I did not see a scraper, gouge, or rasp.Why 2 bench planes? Were they different?
This question resulted from the great images Ryan Cowan took for me at my speaking engagement last week at Oxford’s Somerville College. I suppose it was more a minimalist array of tools I use in joinery so the first part of the list comprises the normal individual tools I might use for laying out joints, followed then by tools to cut them with, surface plane and perhaps keep the tools sharp with.
There were indeed two bench planes but not one and the same planes. One was a #4 Stanley, the other a #5. That said, I did have two additional #4’s behind me but not visible in the pictures. I always take extra planes or should I say duplicate tools to demonstrations as backups in case of need. Drop a plane on a concrete floor and it’s gone, hit a hidden nail and a plane used for smoothing might not be restorable in the time you have at such an event.
I chose a longer plane to demonstrate with so that’s why there were two on the bench—I also regularly have two and even three #4 planes on the bench for use in my everyday woodworking life in my workshop. (I know, spoiled brat!) That way I have one for heavy work and even making deep cuts for quicker stock removal while the second one finesses the work. The third will be a #4 converted into a scrub plane.
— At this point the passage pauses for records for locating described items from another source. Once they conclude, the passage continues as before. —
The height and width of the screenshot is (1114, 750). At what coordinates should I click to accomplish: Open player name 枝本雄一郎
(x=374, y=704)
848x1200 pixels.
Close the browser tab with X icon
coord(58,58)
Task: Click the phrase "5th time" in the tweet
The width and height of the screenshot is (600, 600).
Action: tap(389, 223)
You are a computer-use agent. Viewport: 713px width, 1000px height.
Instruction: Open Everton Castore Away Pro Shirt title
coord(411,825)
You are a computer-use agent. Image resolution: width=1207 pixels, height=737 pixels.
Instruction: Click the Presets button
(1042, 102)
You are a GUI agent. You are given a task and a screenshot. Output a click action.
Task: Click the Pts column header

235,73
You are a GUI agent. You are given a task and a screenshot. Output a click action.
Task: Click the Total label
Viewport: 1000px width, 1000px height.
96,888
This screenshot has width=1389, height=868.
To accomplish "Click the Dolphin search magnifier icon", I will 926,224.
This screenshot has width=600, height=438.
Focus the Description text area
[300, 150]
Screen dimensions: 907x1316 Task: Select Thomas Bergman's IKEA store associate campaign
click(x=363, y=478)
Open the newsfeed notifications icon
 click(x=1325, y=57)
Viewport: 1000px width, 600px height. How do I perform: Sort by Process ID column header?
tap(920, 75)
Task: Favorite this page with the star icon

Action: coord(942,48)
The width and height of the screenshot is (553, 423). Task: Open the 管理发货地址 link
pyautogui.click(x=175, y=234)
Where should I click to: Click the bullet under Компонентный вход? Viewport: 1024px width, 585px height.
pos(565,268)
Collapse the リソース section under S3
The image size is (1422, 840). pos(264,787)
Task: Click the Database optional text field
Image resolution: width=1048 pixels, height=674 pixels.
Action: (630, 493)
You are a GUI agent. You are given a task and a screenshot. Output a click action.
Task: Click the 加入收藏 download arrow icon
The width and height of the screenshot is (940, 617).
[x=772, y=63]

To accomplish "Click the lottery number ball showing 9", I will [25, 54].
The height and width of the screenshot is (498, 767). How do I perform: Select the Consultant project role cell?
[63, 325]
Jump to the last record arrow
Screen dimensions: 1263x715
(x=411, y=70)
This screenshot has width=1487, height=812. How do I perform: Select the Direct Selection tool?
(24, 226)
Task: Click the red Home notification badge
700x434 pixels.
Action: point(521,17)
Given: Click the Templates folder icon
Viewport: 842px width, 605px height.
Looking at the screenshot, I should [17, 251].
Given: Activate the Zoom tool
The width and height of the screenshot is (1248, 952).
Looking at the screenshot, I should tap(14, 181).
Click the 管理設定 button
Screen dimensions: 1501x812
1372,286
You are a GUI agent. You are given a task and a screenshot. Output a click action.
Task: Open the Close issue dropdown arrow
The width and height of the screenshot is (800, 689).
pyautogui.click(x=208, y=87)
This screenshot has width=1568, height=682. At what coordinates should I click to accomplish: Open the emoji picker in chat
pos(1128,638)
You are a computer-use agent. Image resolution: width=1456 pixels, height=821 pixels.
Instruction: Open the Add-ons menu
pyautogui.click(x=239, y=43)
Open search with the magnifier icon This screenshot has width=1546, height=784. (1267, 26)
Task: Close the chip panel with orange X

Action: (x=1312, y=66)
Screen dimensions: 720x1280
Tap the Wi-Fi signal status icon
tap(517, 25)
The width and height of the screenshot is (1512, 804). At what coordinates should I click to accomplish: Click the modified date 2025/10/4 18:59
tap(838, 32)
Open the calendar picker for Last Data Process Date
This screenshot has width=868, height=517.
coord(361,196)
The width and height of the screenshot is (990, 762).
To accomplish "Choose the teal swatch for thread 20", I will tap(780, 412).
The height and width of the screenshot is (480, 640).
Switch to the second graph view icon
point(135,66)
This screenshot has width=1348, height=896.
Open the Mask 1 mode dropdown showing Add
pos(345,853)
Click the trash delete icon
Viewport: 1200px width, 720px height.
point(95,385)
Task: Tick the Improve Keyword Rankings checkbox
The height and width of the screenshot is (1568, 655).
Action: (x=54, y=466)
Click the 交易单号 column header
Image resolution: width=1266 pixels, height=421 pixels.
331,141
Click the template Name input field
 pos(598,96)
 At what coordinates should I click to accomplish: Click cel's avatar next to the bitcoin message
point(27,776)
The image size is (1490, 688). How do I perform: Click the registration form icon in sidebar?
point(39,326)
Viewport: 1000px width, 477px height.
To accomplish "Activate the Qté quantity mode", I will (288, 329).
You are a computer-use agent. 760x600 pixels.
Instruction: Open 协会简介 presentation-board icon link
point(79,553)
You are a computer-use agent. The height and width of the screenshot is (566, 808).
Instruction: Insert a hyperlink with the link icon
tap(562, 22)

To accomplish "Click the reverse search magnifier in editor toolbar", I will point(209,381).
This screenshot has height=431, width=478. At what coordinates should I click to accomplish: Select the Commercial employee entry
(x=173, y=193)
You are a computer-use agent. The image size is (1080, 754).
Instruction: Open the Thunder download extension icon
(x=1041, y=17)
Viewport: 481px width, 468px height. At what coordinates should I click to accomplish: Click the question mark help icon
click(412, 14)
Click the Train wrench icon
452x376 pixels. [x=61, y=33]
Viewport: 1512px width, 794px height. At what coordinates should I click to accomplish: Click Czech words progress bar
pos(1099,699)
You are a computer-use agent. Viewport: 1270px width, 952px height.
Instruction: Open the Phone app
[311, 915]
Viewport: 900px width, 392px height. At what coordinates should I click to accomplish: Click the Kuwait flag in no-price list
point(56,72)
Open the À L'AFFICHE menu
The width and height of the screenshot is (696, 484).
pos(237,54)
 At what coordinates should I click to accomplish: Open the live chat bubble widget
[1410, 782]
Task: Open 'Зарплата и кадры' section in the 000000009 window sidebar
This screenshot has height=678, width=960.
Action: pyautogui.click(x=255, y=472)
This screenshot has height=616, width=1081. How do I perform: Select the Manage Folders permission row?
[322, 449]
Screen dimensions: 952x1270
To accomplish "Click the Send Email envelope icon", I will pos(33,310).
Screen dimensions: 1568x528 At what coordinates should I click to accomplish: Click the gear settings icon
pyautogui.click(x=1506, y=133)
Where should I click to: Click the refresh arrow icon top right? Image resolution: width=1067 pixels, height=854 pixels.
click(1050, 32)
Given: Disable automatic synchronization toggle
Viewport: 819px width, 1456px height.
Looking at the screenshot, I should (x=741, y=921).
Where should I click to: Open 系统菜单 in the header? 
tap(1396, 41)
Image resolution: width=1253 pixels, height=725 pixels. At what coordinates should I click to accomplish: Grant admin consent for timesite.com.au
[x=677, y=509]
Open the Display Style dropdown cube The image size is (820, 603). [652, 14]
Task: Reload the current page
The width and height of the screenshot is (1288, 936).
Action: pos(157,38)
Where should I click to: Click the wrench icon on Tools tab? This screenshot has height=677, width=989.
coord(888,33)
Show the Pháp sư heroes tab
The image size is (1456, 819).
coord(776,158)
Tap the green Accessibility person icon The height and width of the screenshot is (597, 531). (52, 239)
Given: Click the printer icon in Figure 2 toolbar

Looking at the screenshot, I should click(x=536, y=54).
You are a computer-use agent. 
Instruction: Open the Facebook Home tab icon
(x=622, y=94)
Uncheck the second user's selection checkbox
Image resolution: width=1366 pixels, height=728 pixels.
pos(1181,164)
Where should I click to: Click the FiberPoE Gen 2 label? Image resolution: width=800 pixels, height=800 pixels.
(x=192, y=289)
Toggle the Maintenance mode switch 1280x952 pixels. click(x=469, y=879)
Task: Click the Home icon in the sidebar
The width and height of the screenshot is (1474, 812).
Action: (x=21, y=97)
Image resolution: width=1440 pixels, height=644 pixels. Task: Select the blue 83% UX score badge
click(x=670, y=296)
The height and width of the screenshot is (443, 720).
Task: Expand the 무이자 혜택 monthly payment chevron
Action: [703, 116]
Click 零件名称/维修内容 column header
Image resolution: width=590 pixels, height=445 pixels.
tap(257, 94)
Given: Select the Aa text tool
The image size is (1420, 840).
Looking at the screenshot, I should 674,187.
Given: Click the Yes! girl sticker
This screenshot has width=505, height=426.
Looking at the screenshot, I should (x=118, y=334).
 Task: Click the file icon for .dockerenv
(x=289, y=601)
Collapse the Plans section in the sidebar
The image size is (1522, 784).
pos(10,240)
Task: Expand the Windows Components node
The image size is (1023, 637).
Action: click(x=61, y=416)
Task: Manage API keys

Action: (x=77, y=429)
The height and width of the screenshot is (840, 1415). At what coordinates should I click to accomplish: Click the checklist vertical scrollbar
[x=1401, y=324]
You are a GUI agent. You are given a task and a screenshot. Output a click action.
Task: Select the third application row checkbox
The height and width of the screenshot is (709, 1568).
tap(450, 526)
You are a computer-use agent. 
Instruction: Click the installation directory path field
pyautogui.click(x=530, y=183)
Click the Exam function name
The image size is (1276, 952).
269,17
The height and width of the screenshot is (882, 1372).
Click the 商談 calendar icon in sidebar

One of the #4s I set for a heavier depth of cut and this one will dull all the sooner whilst the more finely set and tuned plane is maintained for the quality results I strive for. I switch from one to the other throughout the day. The scrub plane is handy for all manner of work but especially getting stock down super fast. I also use it for say bevelling work where I might take a square edge to a 45-degree bevel or a chamfer.
As to the routers, I have a system of joinery that relies on the two routers where I work them in tandem in a special way alternating them to produce the pristine tenons and recesses I rely on in my work. Whether it’s need or preference, well, two routers perfectly harmonise my work.
I am currently working on two more books where many unseen and unused concepts will one day (hopefully soon) be my further investment in future woodworkers.